▶ [What is being asked]:
Everything before the line containing "The height and width of the screenshot is (400, 532)." stays out; print that line and all lines below it through the last, exactly.

START Records for processing

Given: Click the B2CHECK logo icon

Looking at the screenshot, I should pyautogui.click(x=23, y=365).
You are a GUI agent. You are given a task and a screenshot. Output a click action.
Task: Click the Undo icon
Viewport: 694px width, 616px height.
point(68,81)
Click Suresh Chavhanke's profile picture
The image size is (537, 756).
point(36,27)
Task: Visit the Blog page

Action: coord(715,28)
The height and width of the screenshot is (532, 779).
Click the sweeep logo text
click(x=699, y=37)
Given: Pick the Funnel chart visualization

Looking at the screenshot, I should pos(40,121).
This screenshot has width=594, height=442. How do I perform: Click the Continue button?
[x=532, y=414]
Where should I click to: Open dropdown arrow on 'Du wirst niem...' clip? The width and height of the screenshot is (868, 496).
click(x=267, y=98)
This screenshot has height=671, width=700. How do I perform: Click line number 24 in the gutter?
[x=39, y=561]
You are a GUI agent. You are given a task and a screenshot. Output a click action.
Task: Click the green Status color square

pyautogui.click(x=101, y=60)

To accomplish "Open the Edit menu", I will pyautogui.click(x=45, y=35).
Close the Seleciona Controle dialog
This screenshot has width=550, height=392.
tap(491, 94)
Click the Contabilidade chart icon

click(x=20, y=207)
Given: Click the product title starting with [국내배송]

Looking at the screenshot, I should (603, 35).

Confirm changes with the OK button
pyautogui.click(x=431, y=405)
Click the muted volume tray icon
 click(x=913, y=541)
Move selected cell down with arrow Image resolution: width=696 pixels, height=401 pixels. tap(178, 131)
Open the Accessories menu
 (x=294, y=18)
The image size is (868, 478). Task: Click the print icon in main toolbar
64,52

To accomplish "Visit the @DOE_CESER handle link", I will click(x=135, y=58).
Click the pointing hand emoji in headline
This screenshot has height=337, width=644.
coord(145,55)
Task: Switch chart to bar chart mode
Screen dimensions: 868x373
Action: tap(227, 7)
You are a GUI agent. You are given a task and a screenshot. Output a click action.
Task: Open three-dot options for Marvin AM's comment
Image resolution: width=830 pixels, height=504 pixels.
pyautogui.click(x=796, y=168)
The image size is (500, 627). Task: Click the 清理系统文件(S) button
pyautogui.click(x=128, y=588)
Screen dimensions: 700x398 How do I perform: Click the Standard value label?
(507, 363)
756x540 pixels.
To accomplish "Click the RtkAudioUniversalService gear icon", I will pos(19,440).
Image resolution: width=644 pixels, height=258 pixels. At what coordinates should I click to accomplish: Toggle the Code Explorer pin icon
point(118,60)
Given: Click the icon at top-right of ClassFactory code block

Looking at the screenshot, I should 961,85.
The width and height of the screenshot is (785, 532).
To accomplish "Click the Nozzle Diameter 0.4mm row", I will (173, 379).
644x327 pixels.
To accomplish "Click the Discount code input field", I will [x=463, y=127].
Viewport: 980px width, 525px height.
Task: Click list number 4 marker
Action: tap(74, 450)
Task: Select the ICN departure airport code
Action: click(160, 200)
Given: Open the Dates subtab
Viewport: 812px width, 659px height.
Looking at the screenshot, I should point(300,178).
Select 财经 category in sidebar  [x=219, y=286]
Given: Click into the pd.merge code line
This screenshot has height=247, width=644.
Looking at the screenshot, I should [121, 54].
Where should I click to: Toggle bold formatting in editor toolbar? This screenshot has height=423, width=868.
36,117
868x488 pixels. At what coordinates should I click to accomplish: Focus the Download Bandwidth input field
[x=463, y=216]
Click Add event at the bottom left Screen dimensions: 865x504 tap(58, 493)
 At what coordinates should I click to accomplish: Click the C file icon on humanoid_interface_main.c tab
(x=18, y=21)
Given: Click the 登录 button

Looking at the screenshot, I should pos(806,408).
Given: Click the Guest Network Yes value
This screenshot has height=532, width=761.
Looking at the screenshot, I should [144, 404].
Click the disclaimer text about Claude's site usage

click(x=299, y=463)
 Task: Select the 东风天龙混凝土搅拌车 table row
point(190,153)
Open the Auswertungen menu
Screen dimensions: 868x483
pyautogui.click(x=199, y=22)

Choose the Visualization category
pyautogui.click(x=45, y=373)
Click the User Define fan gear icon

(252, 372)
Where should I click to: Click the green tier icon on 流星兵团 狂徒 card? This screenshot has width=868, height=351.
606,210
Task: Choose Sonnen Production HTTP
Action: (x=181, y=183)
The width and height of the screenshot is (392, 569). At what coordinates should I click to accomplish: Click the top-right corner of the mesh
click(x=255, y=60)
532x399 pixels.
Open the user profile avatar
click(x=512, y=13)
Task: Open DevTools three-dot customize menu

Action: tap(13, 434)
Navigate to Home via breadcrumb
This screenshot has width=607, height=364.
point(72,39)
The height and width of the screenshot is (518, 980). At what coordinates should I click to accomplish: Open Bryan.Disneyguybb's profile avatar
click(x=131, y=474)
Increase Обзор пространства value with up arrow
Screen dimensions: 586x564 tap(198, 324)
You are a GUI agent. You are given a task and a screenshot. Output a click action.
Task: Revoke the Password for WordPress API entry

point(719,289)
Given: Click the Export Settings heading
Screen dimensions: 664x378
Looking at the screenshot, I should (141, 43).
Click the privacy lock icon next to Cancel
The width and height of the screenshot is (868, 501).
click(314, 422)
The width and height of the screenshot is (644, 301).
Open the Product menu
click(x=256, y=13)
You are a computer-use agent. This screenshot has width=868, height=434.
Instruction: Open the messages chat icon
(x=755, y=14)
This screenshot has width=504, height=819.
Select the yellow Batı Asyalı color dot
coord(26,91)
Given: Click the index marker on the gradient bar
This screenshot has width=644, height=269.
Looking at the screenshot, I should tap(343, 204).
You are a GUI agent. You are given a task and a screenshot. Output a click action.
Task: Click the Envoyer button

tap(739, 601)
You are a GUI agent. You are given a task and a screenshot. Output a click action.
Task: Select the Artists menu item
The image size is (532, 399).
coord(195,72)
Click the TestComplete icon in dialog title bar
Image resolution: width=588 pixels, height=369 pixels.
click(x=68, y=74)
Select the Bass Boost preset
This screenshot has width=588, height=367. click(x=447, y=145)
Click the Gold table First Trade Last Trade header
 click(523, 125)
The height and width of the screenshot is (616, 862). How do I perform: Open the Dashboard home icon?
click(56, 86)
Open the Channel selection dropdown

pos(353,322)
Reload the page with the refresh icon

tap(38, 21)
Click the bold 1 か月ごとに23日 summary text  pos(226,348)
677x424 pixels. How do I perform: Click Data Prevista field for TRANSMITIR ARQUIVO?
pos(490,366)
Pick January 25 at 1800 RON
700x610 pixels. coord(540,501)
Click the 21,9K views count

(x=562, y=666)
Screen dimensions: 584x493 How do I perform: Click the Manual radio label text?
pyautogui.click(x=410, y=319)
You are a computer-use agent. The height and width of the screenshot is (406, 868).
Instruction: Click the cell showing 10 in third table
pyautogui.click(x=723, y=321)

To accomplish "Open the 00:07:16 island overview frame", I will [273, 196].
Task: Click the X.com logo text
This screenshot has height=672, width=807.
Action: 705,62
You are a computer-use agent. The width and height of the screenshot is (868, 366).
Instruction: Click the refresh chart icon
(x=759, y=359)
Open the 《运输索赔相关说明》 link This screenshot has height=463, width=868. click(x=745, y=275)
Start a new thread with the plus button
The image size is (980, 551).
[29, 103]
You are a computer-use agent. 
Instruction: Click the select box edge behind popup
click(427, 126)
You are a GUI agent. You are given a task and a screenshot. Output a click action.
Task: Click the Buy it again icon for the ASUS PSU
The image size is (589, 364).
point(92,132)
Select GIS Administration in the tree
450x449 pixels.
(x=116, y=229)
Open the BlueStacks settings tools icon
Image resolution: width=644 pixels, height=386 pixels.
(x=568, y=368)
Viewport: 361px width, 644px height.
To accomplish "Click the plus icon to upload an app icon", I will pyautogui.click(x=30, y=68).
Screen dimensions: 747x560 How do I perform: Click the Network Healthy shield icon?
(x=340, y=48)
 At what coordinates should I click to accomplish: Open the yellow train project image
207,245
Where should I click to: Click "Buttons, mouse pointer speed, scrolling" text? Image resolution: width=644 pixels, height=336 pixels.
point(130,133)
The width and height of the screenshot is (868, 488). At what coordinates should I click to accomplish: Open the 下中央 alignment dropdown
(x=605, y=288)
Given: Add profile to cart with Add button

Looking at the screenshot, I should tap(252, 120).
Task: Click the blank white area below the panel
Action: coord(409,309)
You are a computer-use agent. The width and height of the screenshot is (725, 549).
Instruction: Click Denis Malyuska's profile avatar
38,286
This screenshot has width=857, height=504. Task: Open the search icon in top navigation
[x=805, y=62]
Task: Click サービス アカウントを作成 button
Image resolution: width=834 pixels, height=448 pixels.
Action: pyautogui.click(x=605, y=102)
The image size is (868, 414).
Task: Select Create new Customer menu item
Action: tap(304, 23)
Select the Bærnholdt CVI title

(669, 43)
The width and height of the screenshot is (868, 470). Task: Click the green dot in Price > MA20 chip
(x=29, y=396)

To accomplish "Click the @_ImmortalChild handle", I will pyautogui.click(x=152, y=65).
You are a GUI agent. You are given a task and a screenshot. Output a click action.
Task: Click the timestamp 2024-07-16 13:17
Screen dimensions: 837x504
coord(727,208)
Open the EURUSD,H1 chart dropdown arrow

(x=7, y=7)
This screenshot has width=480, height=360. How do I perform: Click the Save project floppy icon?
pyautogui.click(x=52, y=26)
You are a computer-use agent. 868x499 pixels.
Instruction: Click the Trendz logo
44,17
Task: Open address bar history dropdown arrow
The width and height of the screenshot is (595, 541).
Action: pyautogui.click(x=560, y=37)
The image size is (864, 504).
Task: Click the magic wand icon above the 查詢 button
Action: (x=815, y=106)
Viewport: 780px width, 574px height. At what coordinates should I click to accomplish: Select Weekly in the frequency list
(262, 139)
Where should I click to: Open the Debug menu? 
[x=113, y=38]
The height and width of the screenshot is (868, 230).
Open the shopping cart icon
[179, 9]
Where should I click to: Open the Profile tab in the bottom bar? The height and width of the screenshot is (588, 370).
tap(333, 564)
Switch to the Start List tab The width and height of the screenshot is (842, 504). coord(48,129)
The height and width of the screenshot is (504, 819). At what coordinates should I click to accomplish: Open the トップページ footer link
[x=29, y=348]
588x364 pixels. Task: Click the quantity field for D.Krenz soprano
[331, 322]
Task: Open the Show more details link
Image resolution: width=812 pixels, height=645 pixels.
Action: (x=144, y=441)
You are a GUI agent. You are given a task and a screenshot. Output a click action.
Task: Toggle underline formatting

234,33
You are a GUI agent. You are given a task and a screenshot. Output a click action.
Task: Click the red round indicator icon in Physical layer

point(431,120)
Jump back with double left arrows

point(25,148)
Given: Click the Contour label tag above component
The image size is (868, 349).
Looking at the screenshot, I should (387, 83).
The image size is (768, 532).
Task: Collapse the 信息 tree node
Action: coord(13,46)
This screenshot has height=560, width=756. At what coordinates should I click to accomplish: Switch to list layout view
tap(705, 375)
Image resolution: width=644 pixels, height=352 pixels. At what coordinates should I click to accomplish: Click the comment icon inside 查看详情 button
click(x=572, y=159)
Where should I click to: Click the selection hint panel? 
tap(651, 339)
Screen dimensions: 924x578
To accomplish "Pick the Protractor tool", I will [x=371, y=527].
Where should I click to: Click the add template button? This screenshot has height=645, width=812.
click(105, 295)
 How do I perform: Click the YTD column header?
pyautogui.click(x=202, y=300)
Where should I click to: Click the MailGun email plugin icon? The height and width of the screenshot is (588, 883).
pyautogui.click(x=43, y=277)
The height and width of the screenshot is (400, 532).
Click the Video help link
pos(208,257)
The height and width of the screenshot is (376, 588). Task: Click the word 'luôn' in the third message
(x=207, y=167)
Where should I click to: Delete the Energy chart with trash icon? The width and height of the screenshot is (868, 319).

END Records for processing

▶ [Response]:
The height and width of the screenshot is (400, 532).
Click the Video help link
pos(208,257)
The height and width of the screenshot is (376, 588). Task: Click the word 'luôn' in the third message
(x=207, y=167)
Where should I click to: Delete the Energy chart with trash icon? The width and height of the screenshot is (868, 319).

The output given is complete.